* [CONSIGNE A]
Répondez aux questions suivantes à partir du texte fourni.
(i) Chez quel éditeur et en quelle année le livre de Munira Khayyat a-t-il paru ?
(ii) En quelle année a été menée la recherche sur laquelle revient ce livre ?
(iii) Combien de personnes ont été déplacées dans les zones frontalières ?
====== TEXTE FOURNI
Face à l’escalade des violences entre Israël et le Hezbollah, réminiscences de précédents conflits frontaliers, les Libanais du Sud déploient aujourd’hui comme hier « une écologie de la résistance et de la survie », raconte à « L’OLJ » l’anthropologue Munira Khayyat, auteure d’un ouvrage récent sur ce sujet.

« Les habitants du Sud ont depuis des lustres calibré leur mode de vie sur les réalités de la guerre »

Une bombe au phosphore tirée par Israël sur le Liban-Sud, le 12 novembre 2023. Photo Reuters

Le paradoxe en dit long. La majorité des Libanais se disent opposés à voir la guerre qui fait rage dans la bande de Gaza s’étendre sur leur territoire. Or depuis le 8 octobre, les habitants des zones frontalières avec Israël vivent déjà la réalité d’une guerre qui ne dit pas son nom : déjà 11 civils ont été tués dans des frappes israéliennes, plus de 29 000 personnes ont été déplacées et près de 450 hectares de forêts sont partis en fumée dans des bombardements au phosphore. Dans son livre A Landscape of War, Ecologies or Resistance and Survival in South Lebanon (University of California Press, 2022), l'anthropologue sidonienne Munira Khayyat revient sur les constats d'une recherche effectuée en 2007 sur le quotidien des habitants vivant à proximité de la frontière avec Israël.

Pour L’OLJ, elle analyse les stratégies qu’ils déploient afin que la vie continue de s'infiltrer dans les brèches d'une région en état de guerre.

Vous écrivez qu’au Liban-Sud, « il est impossible de dissocier la guerre et la vie : elles coexistent ». En quoi les échanges actuels de frappes entre Israël et le Hezbollah font resurgir des souvenirs de précédents conflits pour ses habitants ?
============
====== ENTRÉES LISTÉES
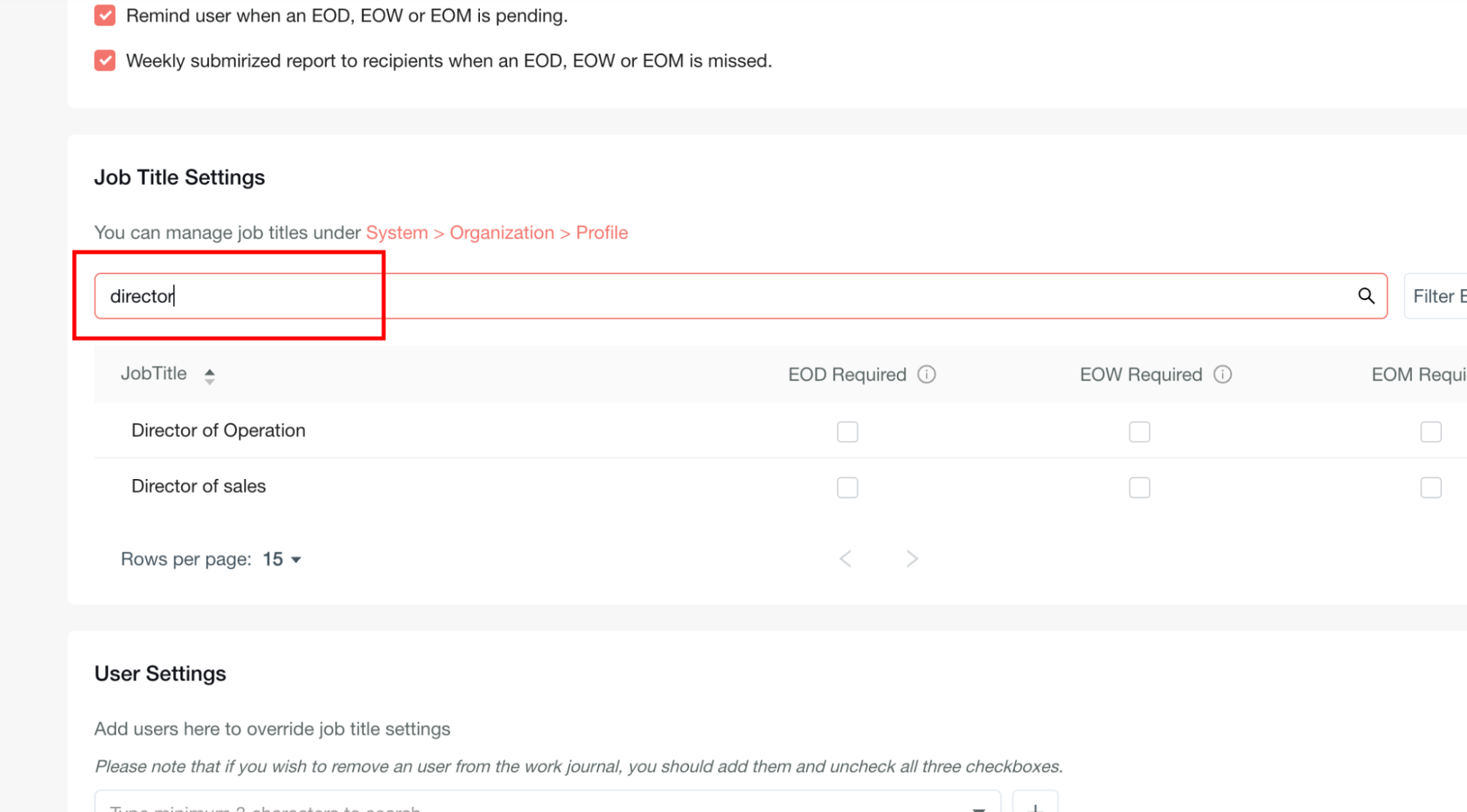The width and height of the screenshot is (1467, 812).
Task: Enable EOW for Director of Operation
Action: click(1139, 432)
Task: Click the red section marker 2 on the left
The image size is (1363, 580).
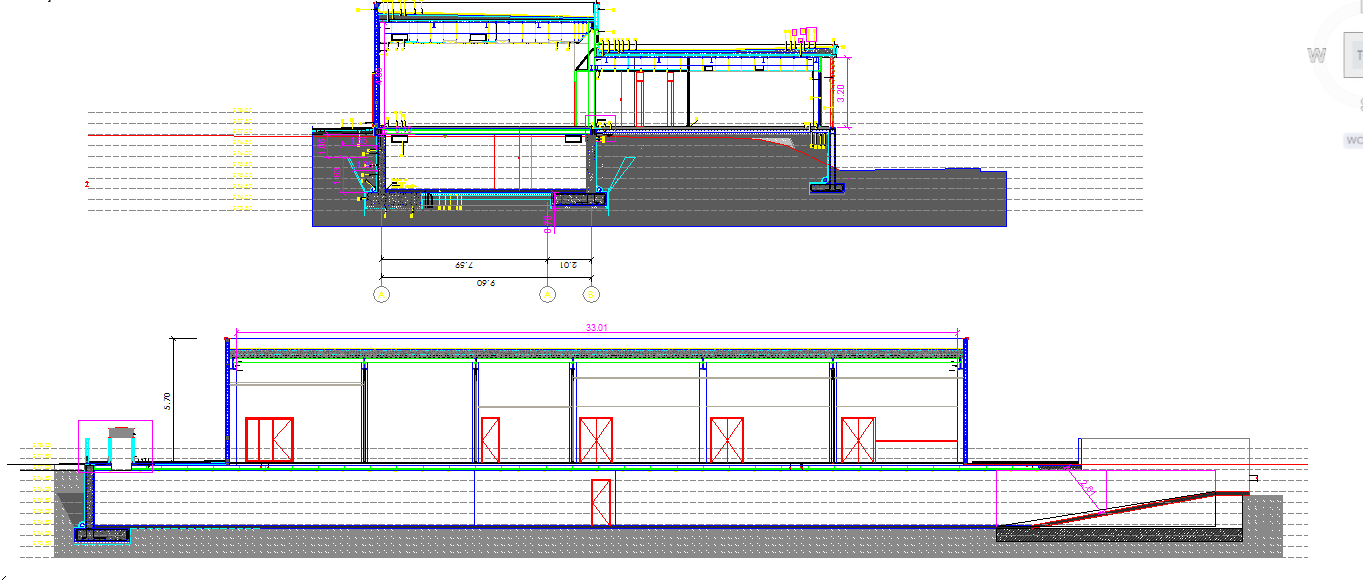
============
* [CONSIGNE B] Transcrivez à l'identique toutes les lignes de chacune des entrées ci-dessus, en omettant les images.

* [RÉPONSE FINALE A]
(i) University of California Press, 2022.
(ii) En 2007.
(iii) Plus de 29 000 personnes.

* [RÉPONSE FINALE B]
The width and height of the screenshot is (1467, 812).
Task: Enable EOW for Director of Operation
Action: click(1139, 432)
Task: Click the red section marker 2 on the left
The image size is (1363, 580).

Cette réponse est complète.